▸ **Data provided**:
•••

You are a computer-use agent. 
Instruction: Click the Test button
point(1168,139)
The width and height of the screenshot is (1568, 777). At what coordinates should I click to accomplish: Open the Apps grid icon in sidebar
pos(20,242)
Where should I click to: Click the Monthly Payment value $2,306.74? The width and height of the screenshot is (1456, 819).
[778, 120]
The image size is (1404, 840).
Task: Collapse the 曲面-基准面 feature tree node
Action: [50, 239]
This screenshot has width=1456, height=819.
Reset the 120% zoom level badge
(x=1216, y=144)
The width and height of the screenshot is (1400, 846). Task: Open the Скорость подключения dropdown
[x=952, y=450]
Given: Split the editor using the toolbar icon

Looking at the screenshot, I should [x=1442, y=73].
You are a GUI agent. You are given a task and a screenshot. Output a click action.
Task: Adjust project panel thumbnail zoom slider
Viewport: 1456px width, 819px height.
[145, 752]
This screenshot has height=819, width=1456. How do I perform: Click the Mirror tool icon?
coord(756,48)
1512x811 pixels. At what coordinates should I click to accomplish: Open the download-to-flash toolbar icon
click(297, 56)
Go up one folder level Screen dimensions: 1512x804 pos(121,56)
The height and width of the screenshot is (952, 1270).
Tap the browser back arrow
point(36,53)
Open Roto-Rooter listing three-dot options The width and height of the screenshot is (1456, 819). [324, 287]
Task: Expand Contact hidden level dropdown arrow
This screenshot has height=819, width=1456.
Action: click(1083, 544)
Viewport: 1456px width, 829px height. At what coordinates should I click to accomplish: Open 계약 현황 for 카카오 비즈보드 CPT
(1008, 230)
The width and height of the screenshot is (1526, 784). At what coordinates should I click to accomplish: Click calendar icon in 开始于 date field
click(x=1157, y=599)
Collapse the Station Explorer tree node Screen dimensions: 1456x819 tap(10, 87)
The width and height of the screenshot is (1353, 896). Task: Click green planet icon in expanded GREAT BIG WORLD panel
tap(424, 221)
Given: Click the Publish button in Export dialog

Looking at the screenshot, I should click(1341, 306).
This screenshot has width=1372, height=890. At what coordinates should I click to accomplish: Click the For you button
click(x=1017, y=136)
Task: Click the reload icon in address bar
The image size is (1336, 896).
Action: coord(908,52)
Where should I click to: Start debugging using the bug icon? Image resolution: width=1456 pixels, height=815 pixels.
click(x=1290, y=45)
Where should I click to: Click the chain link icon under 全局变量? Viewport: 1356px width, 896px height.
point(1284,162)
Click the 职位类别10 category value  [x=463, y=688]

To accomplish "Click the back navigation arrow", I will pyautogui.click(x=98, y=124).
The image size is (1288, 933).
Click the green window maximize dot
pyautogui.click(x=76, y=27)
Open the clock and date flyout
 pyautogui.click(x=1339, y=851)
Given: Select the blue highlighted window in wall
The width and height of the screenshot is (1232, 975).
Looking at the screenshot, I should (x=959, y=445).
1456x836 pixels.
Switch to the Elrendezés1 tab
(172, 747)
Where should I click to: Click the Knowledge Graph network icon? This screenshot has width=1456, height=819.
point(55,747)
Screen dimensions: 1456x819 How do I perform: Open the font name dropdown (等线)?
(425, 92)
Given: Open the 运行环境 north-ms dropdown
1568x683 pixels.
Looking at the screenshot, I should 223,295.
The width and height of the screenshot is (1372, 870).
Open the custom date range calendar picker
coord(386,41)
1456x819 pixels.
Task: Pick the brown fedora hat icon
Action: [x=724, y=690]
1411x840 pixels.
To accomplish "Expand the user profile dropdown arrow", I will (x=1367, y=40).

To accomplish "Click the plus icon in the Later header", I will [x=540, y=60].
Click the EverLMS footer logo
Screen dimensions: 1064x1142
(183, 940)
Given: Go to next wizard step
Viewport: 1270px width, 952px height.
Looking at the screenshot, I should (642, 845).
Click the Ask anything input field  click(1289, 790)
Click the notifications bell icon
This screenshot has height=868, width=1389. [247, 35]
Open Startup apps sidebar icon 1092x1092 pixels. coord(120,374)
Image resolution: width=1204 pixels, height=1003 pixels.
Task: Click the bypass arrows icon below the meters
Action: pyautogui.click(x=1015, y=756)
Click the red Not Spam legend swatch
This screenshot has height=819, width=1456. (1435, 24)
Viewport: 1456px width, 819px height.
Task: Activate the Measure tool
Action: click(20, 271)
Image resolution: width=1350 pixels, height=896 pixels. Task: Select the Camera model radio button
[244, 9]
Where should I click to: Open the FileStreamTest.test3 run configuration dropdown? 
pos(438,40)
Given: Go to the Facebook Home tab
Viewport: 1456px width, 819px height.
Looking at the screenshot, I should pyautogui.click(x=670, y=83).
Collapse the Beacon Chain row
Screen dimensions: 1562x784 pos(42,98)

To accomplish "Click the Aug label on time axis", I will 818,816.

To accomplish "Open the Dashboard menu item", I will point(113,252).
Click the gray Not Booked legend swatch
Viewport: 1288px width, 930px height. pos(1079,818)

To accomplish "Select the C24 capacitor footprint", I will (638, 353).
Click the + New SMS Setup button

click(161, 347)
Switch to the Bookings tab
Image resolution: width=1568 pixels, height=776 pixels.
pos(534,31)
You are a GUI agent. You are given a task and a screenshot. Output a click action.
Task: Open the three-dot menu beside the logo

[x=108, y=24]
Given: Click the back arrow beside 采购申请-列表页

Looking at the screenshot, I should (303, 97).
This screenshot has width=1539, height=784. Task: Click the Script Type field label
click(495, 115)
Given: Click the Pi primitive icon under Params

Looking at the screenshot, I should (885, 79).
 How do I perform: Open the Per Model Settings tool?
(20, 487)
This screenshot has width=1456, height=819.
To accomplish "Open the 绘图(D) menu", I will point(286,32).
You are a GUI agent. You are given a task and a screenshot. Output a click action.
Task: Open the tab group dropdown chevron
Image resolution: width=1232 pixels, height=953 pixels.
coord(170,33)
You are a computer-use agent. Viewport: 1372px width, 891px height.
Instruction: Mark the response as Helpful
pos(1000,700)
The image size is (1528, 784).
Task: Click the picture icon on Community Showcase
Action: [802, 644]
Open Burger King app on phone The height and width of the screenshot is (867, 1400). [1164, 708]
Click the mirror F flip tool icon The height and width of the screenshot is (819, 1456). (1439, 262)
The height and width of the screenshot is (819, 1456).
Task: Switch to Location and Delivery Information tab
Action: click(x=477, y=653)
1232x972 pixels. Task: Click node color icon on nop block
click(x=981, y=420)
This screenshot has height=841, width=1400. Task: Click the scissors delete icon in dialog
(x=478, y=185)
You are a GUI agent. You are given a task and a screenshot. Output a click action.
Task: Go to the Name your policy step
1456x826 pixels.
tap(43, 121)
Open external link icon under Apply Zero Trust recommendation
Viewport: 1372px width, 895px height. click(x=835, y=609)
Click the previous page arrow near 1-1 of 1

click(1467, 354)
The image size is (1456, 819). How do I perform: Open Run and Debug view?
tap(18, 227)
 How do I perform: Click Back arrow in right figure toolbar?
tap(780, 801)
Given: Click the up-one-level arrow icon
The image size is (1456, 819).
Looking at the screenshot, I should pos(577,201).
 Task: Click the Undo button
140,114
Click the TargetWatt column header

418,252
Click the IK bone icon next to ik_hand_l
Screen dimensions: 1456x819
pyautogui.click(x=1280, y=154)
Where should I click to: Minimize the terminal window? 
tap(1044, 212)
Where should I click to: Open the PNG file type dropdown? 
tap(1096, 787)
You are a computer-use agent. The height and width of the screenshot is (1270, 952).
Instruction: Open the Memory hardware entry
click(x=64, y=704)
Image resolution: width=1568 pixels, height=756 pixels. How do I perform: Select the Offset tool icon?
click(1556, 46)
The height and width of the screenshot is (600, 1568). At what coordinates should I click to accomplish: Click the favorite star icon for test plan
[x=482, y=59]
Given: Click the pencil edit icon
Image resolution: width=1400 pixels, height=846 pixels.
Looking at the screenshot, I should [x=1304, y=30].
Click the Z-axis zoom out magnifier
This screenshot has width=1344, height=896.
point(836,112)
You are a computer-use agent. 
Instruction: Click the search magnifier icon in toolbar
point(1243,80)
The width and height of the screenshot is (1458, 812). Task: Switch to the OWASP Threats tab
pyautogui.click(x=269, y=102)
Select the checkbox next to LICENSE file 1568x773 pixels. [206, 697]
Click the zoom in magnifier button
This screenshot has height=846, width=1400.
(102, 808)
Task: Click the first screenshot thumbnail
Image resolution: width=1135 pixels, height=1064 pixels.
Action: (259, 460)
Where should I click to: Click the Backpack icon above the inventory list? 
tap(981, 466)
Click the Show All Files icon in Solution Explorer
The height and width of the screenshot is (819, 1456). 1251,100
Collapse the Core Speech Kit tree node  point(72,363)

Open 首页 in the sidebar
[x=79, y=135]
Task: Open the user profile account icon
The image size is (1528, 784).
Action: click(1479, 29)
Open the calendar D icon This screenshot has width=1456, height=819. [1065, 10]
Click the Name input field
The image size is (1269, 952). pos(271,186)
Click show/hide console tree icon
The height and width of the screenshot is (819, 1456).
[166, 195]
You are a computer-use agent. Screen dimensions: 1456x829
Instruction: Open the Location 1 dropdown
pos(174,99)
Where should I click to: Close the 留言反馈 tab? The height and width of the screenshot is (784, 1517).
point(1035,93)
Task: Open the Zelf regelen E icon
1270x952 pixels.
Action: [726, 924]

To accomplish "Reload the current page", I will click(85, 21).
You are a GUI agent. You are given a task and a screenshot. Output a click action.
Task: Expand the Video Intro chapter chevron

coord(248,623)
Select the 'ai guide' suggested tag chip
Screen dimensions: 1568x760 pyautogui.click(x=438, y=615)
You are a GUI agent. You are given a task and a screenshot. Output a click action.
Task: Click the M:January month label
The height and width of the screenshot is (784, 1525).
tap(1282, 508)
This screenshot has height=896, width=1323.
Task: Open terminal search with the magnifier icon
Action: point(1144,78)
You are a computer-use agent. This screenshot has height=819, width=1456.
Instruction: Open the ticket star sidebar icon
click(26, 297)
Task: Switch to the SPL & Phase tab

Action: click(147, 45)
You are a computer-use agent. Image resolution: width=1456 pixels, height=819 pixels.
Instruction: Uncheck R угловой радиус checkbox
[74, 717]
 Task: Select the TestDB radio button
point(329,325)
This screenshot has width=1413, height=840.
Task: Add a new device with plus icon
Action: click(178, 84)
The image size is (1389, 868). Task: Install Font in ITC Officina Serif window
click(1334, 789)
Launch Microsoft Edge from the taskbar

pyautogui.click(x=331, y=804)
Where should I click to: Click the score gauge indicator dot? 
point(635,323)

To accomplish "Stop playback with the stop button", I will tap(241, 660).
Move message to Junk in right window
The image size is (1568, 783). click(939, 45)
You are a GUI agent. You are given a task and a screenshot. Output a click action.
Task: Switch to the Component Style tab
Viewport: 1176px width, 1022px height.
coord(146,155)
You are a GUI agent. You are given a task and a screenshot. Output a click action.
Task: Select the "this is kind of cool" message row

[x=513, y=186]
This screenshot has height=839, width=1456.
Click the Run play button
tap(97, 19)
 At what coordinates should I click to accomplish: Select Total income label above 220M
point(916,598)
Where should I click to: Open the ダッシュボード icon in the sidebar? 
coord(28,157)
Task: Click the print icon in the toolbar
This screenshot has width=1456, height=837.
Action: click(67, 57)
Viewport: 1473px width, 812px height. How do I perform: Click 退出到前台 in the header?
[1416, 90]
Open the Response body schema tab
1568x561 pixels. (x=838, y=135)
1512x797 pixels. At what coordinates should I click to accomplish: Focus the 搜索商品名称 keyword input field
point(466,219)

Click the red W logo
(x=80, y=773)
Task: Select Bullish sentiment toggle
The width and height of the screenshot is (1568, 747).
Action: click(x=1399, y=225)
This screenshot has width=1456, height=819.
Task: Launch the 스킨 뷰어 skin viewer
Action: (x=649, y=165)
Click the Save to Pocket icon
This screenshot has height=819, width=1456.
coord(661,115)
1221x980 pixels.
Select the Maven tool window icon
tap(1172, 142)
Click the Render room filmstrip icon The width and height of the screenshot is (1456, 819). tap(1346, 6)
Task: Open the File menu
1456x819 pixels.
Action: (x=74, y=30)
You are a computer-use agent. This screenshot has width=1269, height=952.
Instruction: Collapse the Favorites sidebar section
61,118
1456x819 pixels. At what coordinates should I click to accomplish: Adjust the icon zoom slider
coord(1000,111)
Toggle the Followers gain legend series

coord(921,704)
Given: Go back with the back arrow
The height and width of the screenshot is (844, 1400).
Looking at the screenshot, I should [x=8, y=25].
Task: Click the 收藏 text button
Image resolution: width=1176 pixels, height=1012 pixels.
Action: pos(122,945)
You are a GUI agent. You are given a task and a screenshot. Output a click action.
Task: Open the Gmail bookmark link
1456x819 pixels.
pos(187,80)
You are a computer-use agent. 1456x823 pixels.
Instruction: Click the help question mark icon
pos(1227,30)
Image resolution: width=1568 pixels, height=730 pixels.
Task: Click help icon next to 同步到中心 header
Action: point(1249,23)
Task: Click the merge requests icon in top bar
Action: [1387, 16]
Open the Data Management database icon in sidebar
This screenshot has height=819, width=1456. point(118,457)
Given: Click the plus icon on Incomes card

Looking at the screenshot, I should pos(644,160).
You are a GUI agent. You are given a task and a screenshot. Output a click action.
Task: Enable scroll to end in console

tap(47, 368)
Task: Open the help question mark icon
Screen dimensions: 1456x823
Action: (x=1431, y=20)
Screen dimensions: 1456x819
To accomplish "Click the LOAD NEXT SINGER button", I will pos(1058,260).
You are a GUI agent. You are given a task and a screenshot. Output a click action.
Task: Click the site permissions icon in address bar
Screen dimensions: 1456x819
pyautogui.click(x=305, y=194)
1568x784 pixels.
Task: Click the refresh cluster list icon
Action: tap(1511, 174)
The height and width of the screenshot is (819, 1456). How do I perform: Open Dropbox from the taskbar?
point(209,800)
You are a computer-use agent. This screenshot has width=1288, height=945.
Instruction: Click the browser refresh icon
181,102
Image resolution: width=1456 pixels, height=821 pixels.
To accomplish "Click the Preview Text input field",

•••

▸ **What the task asks**: Using only the entries above, output the line with "You are a computer-use agent. The", the line with "Task: Click the first screenshot thumbnail", and all lines between them, exactly as they stand.

▸ **Task answer**:
You are a computer-use agent. The height and width of the screenshot is (1270, 952).
Instruction: Open the Memory hardware entry
click(x=64, y=704)
Image resolution: width=1568 pixels, height=756 pixels. How do I perform: Select the Offset tool icon?
click(1556, 46)
The height and width of the screenshot is (600, 1568). At what coordinates should I click to accomplish: Click the favorite star icon for test plan
[x=482, y=59]
Given: Click the pencil edit icon
Image resolution: width=1400 pixels, height=846 pixels.
Looking at the screenshot, I should [x=1304, y=30].
Click the Z-axis zoom out magnifier
This screenshot has width=1344, height=896.
point(836,112)
You are a computer-use agent. 
Instruction: Click the search magnifier icon in toolbar
point(1243,80)
The width and height of the screenshot is (1458, 812). Task: Switch to the OWASP Threats tab
pyautogui.click(x=269, y=102)
Select the checkbox next to LICENSE file 1568x773 pixels. [206, 697]
Click the zoom in magnifier button
This screenshot has height=846, width=1400.
(102, 808)
Task: Click the first screenshot thumbnail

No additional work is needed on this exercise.